- GIVEN PASSAGE:
= Beginning of Section =

There is the old idea that sequels aren't as good as the first, which is true sometimes and not true other times.
True, but my point was that even if the sequel sucks compared to the original, there's no reason to be mad about the fact that it
exists, as though that somehow ruins the original.
You make an interesting point and one that is often valid. However, I think there is some precedent where sequels did, in essence, ruin the original.
Alien3 is possibly the most glaring example of this. It basically took what everyone loved about Aliens (Ripley's heroic rescue of Newt and triumph of the Aliens) and gutted it by killing Newt and revealing that Ripley was, herself, infected. The sequel meant that everything Ripley accomplished in the second film meant absolutely nothing.
Another example could be the "Rocky" movies. The first film was a serious and Oscar winning film about a down on his luck loser who gets a big break, loses, but gets the girl. With each sequel the series got more and more cartoonish until people all but forget how good the original was.
I also think people sometimes get made about sequels, not because they ruined the original, but they effectively prevented better sequels (or at least foreclose potentially more satisfying story lines for sequels).

= End of Section =

- EXTRACTED ENTRIES:
= Beginning of Section =

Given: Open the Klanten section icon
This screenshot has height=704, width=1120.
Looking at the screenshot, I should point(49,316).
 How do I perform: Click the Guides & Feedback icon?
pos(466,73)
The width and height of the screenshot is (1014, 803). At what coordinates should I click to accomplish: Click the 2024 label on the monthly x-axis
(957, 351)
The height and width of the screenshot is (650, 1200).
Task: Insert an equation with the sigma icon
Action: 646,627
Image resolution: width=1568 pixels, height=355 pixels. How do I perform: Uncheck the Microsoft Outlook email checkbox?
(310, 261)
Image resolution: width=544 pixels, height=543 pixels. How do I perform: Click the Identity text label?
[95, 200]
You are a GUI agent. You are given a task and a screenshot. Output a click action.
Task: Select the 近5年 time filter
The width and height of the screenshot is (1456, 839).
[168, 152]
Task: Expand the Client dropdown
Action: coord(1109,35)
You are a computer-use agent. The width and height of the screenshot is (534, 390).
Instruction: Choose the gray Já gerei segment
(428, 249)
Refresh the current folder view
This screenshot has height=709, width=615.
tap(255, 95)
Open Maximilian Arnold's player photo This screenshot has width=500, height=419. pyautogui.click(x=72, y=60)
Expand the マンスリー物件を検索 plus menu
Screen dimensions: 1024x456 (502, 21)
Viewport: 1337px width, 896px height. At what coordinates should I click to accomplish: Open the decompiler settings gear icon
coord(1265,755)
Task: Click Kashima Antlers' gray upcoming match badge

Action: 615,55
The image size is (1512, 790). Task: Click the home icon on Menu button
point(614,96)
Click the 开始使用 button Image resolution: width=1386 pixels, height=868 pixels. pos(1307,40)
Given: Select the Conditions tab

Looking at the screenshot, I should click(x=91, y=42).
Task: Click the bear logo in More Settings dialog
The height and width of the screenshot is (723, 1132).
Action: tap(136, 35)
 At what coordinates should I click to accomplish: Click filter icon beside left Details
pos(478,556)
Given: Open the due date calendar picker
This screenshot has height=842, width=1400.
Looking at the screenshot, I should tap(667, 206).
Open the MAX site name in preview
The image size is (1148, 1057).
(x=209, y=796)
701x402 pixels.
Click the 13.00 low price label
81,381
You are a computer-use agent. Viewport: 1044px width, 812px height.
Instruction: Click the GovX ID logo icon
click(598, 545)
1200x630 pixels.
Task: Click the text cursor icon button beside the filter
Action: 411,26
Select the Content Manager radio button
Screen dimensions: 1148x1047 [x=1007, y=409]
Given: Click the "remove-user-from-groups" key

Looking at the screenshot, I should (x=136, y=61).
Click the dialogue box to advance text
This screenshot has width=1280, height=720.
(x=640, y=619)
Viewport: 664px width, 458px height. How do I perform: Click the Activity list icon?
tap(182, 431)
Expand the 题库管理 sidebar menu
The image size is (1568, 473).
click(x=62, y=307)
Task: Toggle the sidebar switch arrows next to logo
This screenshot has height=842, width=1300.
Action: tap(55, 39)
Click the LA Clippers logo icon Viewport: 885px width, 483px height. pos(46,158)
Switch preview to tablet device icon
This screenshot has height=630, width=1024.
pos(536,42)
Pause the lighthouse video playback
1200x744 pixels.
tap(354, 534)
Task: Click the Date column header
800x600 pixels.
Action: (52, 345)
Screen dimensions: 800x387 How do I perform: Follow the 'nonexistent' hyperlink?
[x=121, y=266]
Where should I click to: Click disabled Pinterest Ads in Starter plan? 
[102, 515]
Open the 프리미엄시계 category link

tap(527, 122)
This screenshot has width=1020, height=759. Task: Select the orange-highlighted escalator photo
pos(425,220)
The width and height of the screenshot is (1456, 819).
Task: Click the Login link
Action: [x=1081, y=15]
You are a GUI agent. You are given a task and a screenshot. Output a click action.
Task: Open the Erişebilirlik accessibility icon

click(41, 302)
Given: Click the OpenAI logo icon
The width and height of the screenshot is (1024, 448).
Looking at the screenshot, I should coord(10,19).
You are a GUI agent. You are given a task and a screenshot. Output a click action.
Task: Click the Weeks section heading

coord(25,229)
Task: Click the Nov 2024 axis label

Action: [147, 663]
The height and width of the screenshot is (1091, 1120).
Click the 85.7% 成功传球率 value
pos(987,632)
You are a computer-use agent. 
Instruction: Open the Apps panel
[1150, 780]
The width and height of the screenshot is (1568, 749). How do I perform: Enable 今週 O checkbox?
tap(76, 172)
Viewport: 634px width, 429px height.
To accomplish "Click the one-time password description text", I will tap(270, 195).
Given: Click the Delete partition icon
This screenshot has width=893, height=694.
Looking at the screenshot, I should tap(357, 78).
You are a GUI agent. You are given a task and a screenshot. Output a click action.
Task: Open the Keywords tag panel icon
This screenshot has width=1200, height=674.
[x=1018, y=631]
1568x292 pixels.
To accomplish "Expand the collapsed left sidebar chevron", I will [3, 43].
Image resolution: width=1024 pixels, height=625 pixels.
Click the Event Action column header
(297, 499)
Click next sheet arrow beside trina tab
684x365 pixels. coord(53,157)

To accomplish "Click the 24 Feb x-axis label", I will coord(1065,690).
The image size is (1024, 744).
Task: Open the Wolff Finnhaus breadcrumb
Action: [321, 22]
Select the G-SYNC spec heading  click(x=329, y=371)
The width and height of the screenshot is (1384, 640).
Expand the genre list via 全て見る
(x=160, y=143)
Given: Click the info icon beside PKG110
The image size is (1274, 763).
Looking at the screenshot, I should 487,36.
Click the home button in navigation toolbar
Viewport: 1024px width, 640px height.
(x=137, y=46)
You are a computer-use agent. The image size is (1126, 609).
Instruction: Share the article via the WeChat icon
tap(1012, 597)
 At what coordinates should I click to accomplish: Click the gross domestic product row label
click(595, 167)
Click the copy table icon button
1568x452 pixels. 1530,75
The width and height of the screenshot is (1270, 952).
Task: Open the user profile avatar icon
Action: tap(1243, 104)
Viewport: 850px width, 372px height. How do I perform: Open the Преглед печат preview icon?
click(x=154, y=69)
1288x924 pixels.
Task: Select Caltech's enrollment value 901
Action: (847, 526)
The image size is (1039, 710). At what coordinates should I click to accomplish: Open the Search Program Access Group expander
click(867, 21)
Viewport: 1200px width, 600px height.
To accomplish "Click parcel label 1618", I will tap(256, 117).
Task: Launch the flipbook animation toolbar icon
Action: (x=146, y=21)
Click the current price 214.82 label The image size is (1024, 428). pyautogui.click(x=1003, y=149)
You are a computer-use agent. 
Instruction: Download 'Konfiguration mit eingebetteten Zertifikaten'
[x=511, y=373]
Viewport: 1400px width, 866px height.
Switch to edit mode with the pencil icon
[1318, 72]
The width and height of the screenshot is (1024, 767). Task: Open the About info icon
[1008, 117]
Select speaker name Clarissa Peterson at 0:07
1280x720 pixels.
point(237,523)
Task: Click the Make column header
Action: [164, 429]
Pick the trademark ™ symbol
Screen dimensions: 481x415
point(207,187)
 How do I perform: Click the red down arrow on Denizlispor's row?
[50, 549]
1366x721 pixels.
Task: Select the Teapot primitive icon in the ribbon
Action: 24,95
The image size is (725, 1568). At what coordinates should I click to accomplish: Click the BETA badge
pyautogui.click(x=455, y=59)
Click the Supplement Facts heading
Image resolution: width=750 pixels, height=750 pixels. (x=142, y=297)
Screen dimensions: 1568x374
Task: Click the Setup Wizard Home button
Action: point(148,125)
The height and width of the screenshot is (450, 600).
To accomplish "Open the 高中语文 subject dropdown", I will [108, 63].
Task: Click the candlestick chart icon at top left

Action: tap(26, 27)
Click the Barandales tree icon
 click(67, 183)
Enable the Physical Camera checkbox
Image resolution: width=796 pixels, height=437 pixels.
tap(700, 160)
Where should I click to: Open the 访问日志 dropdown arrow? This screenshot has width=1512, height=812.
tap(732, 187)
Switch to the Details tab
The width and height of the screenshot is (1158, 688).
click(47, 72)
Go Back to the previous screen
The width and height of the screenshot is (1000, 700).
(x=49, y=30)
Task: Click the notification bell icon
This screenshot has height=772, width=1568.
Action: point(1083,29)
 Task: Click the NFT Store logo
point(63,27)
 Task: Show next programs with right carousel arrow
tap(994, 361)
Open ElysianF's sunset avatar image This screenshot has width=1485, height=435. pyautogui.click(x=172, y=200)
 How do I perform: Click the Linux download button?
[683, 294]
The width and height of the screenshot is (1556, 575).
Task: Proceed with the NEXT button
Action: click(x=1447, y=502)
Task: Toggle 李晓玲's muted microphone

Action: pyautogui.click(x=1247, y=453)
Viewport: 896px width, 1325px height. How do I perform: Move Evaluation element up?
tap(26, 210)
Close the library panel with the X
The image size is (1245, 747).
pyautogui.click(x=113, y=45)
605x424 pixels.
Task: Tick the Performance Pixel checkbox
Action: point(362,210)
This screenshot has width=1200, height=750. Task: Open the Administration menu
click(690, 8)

= End of Section =

- WHAT THIS TASK INVOLVES:
Continue the discussion about movie sequels, picking up after its last sentence. The entries are separate material and have no connection to the discussion about movie sequels.

- ANSWER FOR THE TASK:
In this category, I think you could include Superman Returns. Singer had an opportunity to reboot the Donnerverse, keep the stuff that worked (the Williams score, the Reeve style of portraying Superman, etc.), jettison the junk (Lex as a real estate swindler) bring it into the 21st century and wipe the slate clean of Superman 3 and 4. Unfortunately, he was overly slavish to the junk and then he threw in a plot "twist" with implications that made the idea of sequels unpalatable (basically, the kid, the idea that Richard White was the actual good guy in all this, Superman abandoning the kid AGAIN, etc.). As a result, we had to wait years for yet another 'reboot' Superman movie...one that was, itself, flawed.